Travail à faire =>
A. Mettez à jour le texte sur le transport des ruches : recopiez le passage commençant par "M. Bouchardeau, cité" et allant jusqu'à "les pollinisateurs locaux.", en y remplaçant "claustrophobie" par "panique".
B. Traduisez en anglais cette phrase du texte sur le transport des ruches : « Le déplacement s’opère de nuit pour tenter de ménager les abeilles, mais les deux techniques employées ne les épargnent pas. »

Extrait à lire =>
Cette course à la productivité épuise les colonies dont on remplace les reines de façon nettement plus fréquente. Le déplacement s’opère de nuit pour tenter de ménager les abeilles, mais les deux techniques employées ne les épargnent pas. La technique des ruches fermées empêche les abeilles de se perdre mais peut aussi leur être fatale :

« Malgré l’importante surface d’aération offerte par le dessus grillagé, des étouffements qu’aucun apiculteur ne peut se vanter d’éviter, frappent une fois ou l’autre les colonies populeuses. […]

La ruche en danger d’étouffement commence par chauffer, sa cire se ramollit, ses rayons s’effondrent, le miel englue les abeilles et suinte par les fissures, puis toute la population meurt asphyxiée [17]. »

M. Bouchardeau, cité par Pierre Jean-Prost, explique cela par « un phénomène psychique de claustrophobie, qui affole les abeilles dès qu’elles se savent enfermées [18] ». La technique de transport des ruches ouvertes n’est pas tellement meilleure :

« Pendant le voyage, des ouvrières se promènent sur les ruches ; peu se perdent, mais les cahots en écrasent [19]. »

Il existe des abeilles capables de flux migratoires lointains, en Inde notamment, mais les abeilles élevées en France n’aiment pas les déplacements, malgré les champs fleuris qui leur sont présentés. La concentration d’une centaine de ruches en un seul lieu a pour conséquences d’aggraver la propagation des maladies, de favoriser la dérive – les abeilles se trompent de ruche – et d’envahir une aire définie avec des millions d’abeilles qui concurrencent inévitablement les pollinisateurs locaux.

Données fournies =>

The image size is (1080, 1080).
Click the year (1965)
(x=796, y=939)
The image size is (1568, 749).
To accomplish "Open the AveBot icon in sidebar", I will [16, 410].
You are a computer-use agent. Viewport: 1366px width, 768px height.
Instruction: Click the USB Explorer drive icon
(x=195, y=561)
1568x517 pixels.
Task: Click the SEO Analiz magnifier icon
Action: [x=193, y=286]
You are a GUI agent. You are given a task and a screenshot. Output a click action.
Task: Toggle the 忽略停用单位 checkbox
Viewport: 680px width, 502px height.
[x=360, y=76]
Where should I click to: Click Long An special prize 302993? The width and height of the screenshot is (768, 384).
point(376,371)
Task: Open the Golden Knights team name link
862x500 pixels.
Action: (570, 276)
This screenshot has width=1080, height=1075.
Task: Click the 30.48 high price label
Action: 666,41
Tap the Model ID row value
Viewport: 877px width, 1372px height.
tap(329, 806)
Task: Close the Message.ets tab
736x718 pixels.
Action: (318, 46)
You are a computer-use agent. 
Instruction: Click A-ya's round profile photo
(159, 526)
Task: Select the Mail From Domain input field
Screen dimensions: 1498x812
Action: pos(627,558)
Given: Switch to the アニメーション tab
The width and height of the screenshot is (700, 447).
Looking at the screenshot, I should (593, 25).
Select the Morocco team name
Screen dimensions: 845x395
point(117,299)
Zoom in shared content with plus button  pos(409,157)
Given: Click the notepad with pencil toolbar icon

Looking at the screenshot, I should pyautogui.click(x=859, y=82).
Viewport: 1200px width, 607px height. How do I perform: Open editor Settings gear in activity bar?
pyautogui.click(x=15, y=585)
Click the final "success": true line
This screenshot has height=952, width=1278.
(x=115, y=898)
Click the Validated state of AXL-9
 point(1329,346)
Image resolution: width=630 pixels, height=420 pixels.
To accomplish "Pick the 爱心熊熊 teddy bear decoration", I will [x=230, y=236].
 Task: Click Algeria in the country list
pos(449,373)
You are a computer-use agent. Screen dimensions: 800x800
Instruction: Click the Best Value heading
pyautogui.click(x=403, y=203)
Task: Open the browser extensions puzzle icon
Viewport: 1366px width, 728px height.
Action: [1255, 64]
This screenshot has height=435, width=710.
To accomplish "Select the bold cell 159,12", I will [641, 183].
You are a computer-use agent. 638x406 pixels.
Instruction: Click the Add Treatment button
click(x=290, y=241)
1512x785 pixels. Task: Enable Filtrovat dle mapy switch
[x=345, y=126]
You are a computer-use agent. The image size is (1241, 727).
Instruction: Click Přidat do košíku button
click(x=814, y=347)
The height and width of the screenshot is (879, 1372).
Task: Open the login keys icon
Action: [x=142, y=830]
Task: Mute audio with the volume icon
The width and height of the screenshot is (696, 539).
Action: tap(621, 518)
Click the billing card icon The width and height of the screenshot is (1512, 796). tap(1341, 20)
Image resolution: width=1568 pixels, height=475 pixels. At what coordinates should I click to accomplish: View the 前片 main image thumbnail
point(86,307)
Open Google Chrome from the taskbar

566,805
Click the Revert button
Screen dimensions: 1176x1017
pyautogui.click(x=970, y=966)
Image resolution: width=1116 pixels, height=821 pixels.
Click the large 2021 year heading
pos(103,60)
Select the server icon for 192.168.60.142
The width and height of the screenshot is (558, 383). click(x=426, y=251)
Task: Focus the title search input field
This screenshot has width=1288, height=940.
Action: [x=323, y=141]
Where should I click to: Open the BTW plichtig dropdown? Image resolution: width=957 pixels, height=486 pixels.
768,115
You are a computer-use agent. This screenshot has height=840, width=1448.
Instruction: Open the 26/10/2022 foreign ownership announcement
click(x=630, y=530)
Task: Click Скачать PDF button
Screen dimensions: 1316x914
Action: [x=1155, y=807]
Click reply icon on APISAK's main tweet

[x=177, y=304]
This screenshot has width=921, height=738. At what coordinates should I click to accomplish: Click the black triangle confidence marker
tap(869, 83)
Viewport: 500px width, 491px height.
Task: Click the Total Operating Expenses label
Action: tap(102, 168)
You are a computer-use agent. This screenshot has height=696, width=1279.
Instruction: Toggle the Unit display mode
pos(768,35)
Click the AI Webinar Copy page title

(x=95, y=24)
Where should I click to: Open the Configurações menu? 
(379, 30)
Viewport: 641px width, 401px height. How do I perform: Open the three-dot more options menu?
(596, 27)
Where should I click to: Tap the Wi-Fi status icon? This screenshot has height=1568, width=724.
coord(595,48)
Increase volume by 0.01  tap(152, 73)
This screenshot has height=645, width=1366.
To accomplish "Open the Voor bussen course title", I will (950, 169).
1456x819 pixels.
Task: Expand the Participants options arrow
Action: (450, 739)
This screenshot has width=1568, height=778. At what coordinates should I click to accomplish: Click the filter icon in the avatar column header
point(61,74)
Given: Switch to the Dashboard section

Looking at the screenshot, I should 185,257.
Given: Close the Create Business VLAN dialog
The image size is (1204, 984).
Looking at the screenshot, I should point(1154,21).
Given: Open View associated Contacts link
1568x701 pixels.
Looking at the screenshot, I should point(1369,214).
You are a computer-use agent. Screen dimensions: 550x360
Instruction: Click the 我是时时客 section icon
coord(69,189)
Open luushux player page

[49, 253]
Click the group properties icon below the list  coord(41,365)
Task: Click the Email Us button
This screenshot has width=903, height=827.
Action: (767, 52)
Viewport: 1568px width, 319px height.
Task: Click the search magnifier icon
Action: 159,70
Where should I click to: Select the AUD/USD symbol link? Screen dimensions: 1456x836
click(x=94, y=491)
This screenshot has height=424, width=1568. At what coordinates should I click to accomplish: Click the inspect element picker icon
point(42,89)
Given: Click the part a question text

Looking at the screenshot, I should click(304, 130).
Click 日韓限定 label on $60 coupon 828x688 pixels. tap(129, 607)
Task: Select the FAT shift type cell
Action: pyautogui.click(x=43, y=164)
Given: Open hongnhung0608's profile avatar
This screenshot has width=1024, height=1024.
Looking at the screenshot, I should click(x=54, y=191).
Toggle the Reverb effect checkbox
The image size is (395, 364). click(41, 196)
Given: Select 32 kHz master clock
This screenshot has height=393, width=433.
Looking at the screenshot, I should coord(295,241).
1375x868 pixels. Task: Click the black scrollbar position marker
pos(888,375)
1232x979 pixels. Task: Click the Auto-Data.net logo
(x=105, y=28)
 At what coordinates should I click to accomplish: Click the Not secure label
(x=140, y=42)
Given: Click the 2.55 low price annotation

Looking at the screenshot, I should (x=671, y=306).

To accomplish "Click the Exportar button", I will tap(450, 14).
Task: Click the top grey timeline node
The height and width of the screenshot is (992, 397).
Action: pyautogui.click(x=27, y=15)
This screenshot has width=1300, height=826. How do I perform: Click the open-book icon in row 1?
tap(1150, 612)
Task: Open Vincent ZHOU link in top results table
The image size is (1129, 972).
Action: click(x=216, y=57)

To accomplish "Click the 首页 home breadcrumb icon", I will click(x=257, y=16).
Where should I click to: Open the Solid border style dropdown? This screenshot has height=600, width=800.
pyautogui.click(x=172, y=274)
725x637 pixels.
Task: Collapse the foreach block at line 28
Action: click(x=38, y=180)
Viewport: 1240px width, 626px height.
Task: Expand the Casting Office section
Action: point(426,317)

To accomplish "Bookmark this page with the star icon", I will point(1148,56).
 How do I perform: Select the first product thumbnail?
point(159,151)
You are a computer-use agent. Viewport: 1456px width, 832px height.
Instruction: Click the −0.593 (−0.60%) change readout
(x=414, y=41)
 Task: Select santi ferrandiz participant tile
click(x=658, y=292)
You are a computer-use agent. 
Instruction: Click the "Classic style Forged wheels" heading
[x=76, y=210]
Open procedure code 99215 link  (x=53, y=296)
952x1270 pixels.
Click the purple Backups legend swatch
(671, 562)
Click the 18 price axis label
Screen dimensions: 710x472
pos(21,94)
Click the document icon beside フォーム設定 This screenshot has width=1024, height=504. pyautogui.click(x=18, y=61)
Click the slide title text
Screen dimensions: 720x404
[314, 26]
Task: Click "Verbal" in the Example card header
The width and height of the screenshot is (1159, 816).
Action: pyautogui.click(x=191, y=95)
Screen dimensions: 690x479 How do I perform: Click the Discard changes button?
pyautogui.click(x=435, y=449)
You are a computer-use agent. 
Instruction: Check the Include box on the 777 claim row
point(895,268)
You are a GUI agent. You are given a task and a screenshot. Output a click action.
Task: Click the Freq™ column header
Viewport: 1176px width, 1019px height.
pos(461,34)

Liste des solutions =>
A.
M. Bouchardeau, cité par Pierre Jean-Prost, explique cela par « un phénomène psychique de panique, qui affole les abeilles dès qu’elles se savent enfermées [18] ». La technique de transport des ruches ouvertes n’est pas tellement meilleure :

« Pendant le voyage, des ouvrières se promènent sur les ruches ; peu se perdent, mais les cahots en écrasent [19]. »

Il existe des abeilles capables de flux migratoires lointains, en Inde notamment, mais les abeilles élevées en France n’aiment pas les déplacements, malgré les champs fleuris qui leur sont présentés. La concentration d’une centaine de ruches en un seul lieu a pour conséquences d’aggraver la propagation des maladies, de favoriser la dérive – les abeilles se trompent de ruche – et d’envahir une aire définie avec des millions d’abeilles qui concurrencent inévitablement les pollinisateurs locaux.

B. The move takes place at night in an attempt to go easy on the bees, but neither of the two techniques used spares them.